Article Text
Abstract
Background Antimicrobial stewardship (AMS) is a key national policy agenda (Department of Health and Social Care. UK 5-year action plan for antimicrobial resistance 2019 to 2024. GOV.UK [internet]. 2019). Attentiveness to antibiotic review and stop dates mitigates the risks of antimicrobial resistance (AMR). Whether antibiotics are used with symptomatic or curative intent, the potential burden of adverse effects and broader threat of AMR necessitates a diligent approach to AMS within hospice settings (McCracken, Nakeshbandi, Sainvil, et al. Open Forum Infect Dis. 2020; 7(Suppl 1):S89–90). NICE guidelines on AMS recommend education and feedback as a way of changing prescribing practices (National Institute for Health and Care Excellence. Antimicrobial stewardship: systems and processes for effective antimicrobial medicine use. [NG15], 2015). This project utilised QIP methodology to drive improvements in antimicrobial stewardship.
Aims To improve antimicrobial stewardship in a hospice inpatient setting to reduce the risks of AMR and ensure patients receive appropriate treatment of infections.
Methods A retrospective audit of patient notes and drug charts was conducted to establish baseline data on antimicrobial prescribing practices in our 32-bed hospice inpatient unit.
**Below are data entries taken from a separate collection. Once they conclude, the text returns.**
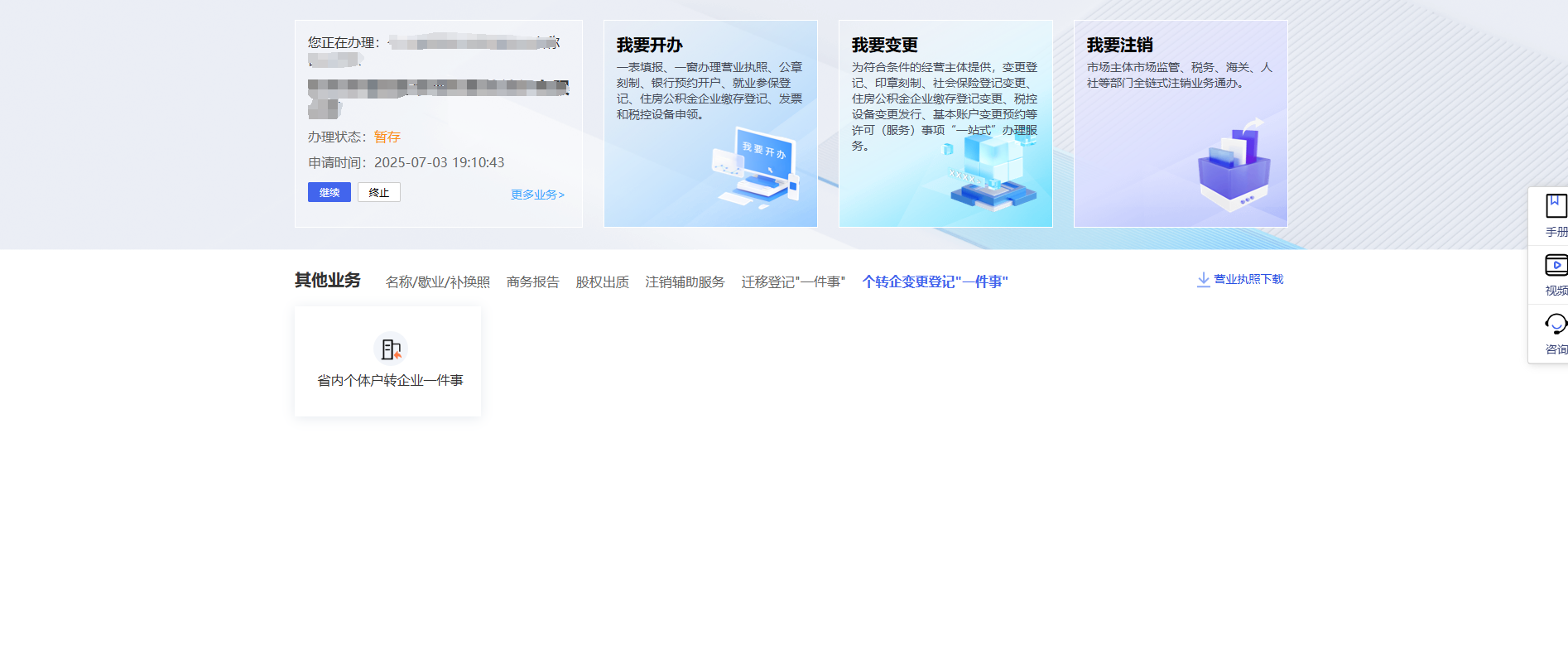Open the 省内个体户转企业一件事 card
The width and height of the screenshot is (1568, 664).
(387, 361)
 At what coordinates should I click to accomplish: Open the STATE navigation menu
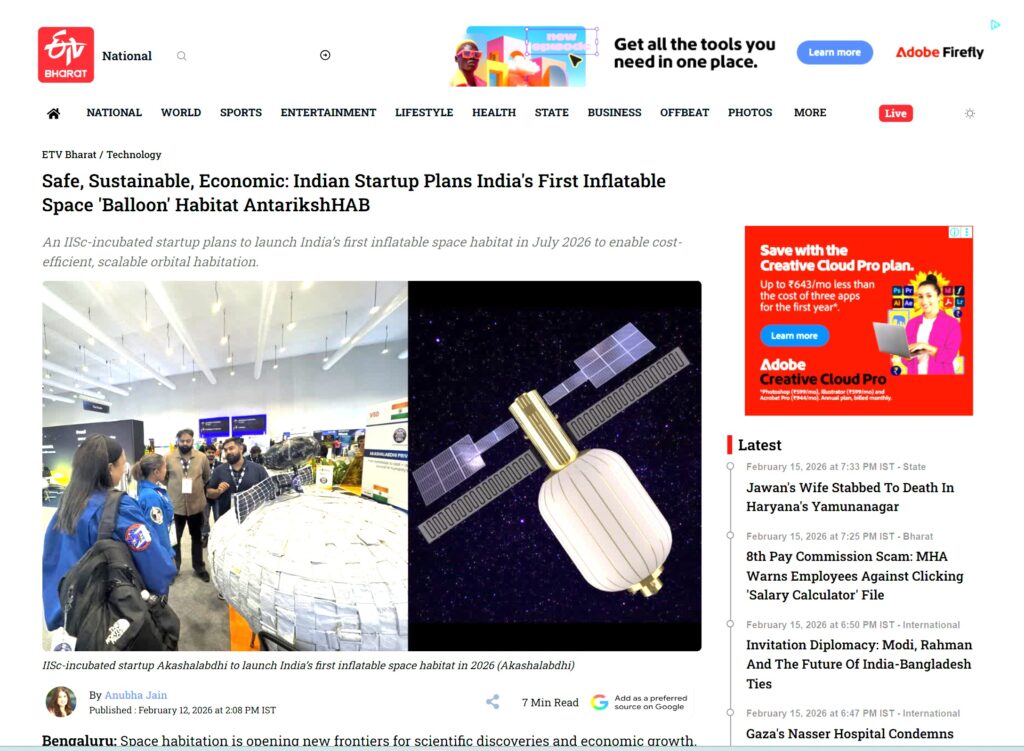(551, 112)
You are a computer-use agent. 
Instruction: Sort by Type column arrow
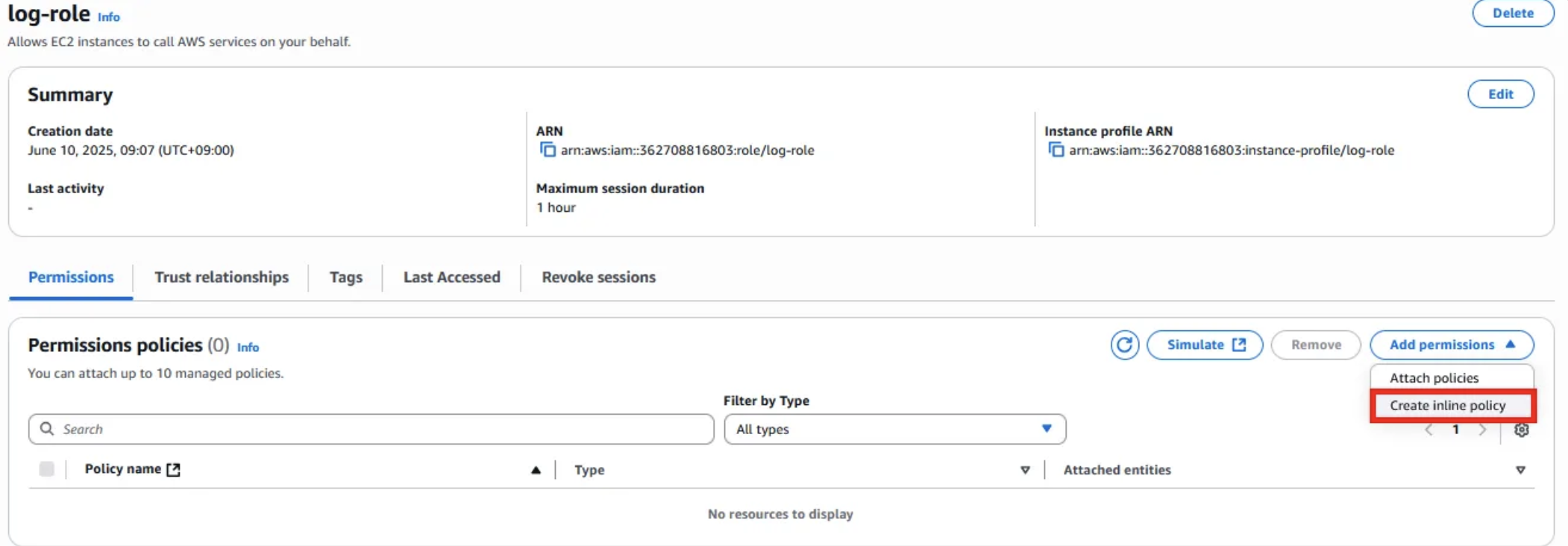[1025, 470]
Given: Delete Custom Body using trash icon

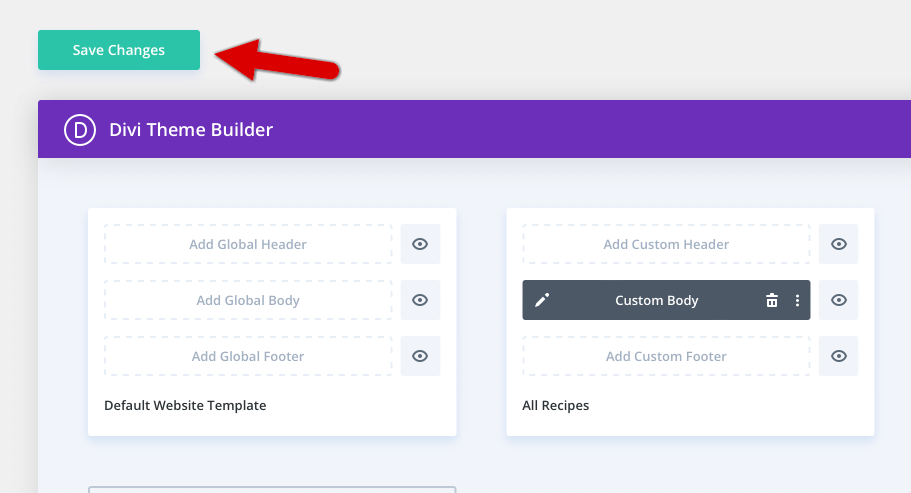Looking at the screenshot, I should (772, 300).
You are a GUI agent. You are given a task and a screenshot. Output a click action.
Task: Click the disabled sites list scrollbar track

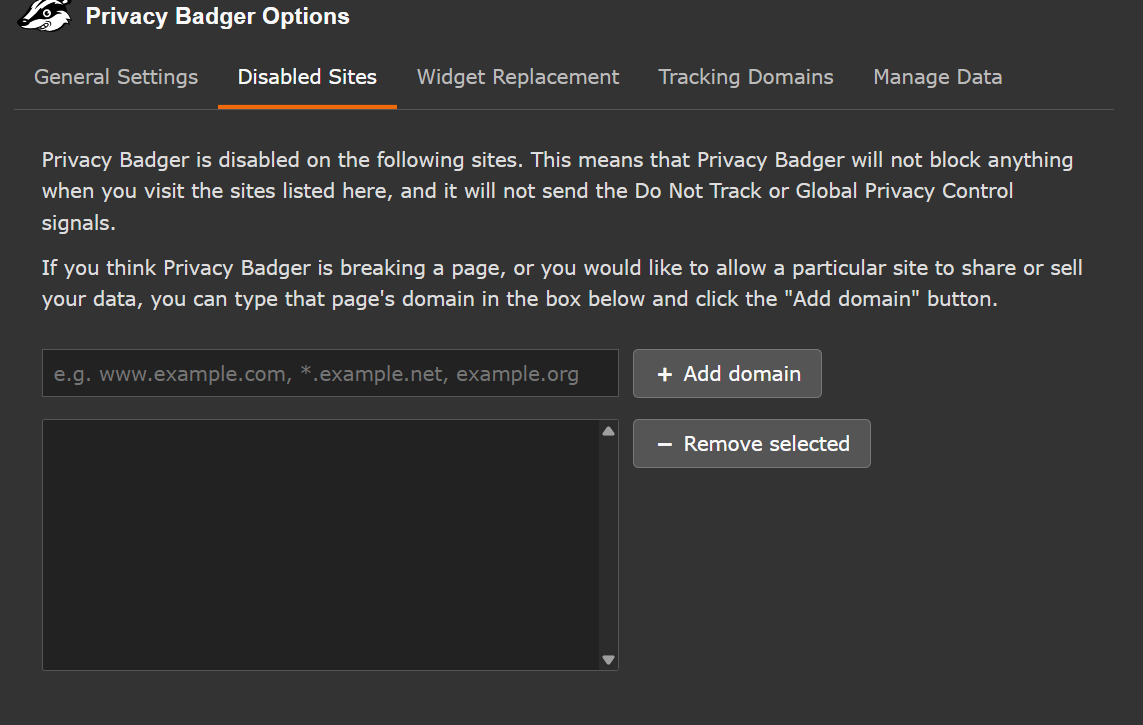click(x=608, y=545)
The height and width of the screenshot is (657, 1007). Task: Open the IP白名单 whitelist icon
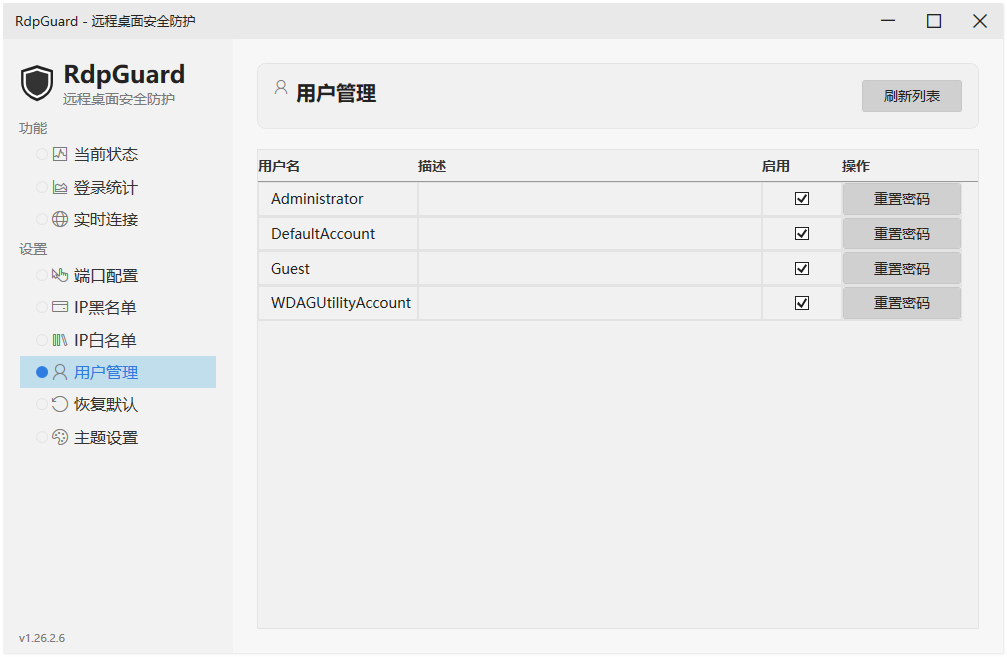point(58,339)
A series of PDSA cycles were implemented with data collection in January-March 2023, November 2023 and March 2024. Key process measures were i) clinical reviews at 48–72hrs, ii) documented antibiotic stop date. Phase 1 consisted of awareness raising through presentation of initial audit findings to all doctors. Phase 2 involved an education session on AMS and mapping of barriers to timely clinical review which will guide subsequent cycles.
Results Baseline audit showed patients had clinical reviews at 48–72hrs in 31% (12/38) of cases and documented stop dates in 26% (10/38). Following phase 1, frequency of clinical reviews improved to 73% (11/15) and stop dates to 73% (11/15). Phase 2 identified knowledge and process gaps and led to collaboration with local microbiology colleagues to update existing guidelines.
Conclusion This project used awareness raising and education sessions to increase the frequency of timely clinical reviews to align practice with national targets. Further PDSA cycles are planned to incorporate AMS into the pharmacist-led drug chart screening process and the local induction to sustain improvements.